Estou menos ácida, mais lúcida,
Nada apática, mais rápida...
Estou mais viva
A luta me conscientiza,
me dá chance de vida, me reinicia.
Mas o Amor...
Ah, o Amor...
É o Amor que me desperta todos os dias.


Imagem Pinterest - Oxum
Treta

E se hoje não tiver poema?
A gente treta,  encena...
Trama uns verso torto, escroto
Se vier um estranho, a gente acena..
Emenda, não vacila,
Resolve uma encrenca, 
mas escreve...
Porque poesia é quase tudo que pulsa
Quase tudo que se atreve.



Toda Preta

Toda Amor
Inteligência e memória em toda guerra
Da minha raiz até a pétala,
toda flor!

Vânia Melo, Filha de Oxum e Xangô.
Mestranda no Programa de Literatura e Cultura da UFBA, Especialista em Metodologia do Ensino de História e Cultura Afro-brasileira pela Faculdade São Salvador, Graduada em Letras Vernáculas pela UFBA. Professora. Escritora. Em 2011, publicou seus primeiros poemas na coletânea “Sangue Novo: 21 poetas baianos do século XX”, teve, em 2012, poemas inéditos lançados na coletânea afro-brasileira “Cadernos Negros – vol.35”. Em 2012, publica poemas inéditos no primeiro volume da Revista Organismo e novamente em 2019. Em 2018, lança seu primeiro livro solo pela editora baiana Organismo: “Sobre o breve voo da borboleta e suas esquinas”.

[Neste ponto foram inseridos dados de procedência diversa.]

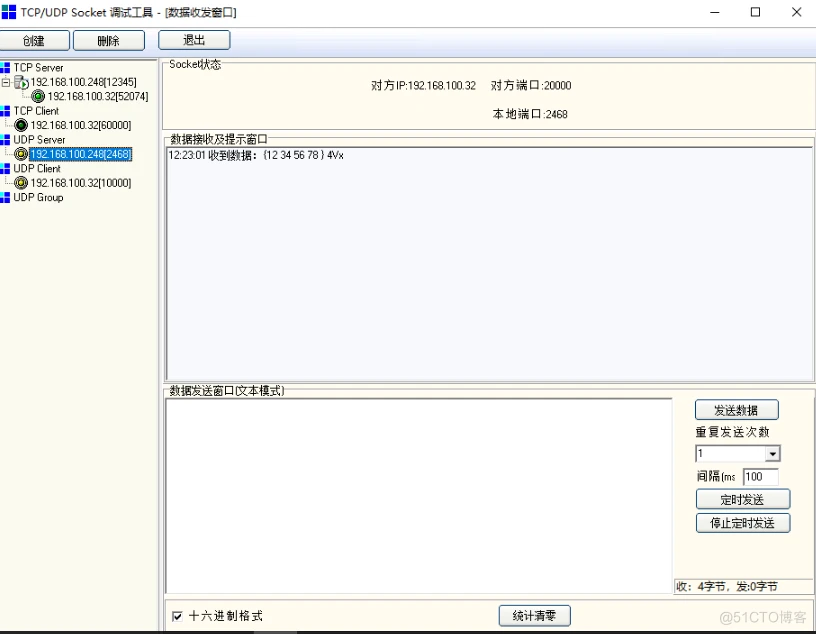Collapse the 192.168.100.248[12345] server node

coord(6,81)
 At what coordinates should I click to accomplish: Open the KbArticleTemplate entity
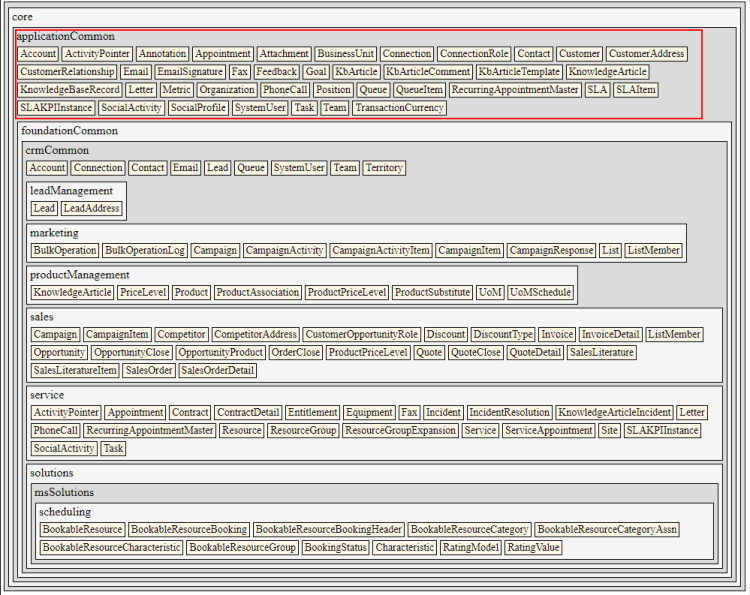pos(519,72)
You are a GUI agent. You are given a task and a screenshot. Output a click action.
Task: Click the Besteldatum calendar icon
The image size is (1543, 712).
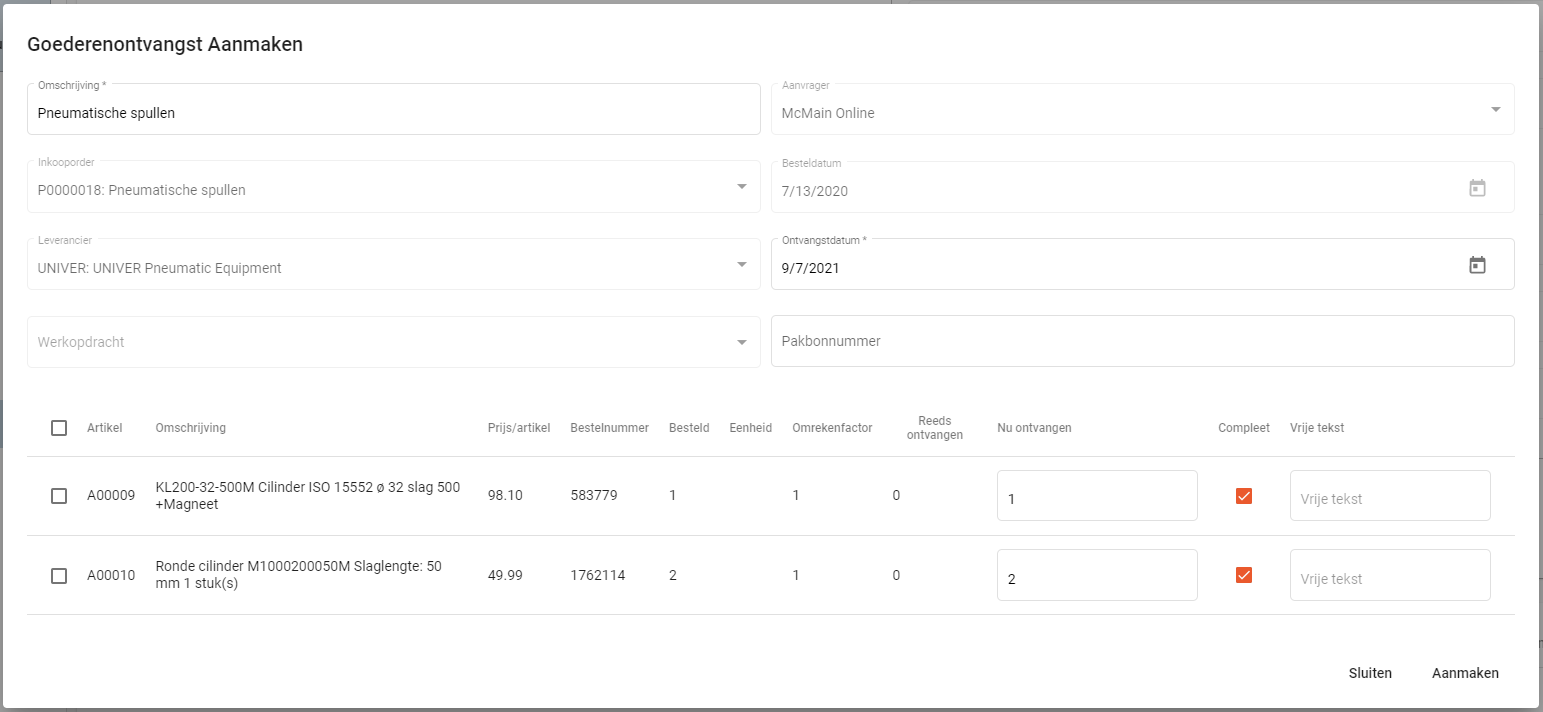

Sou feita de água, fogo, flor e espada e me pertenço. Sou mulher preta e escrevo o que sinto e desejo, o que vejo e o que não quero mais ver. Porque preciso, porque vivo a urgência de falar, de contar sobre minhas observações e leituras de um espaço que ocupo e que está repleto de dor, de tensão, de luta, de amor, de água, de sangue, de fé e de poesia.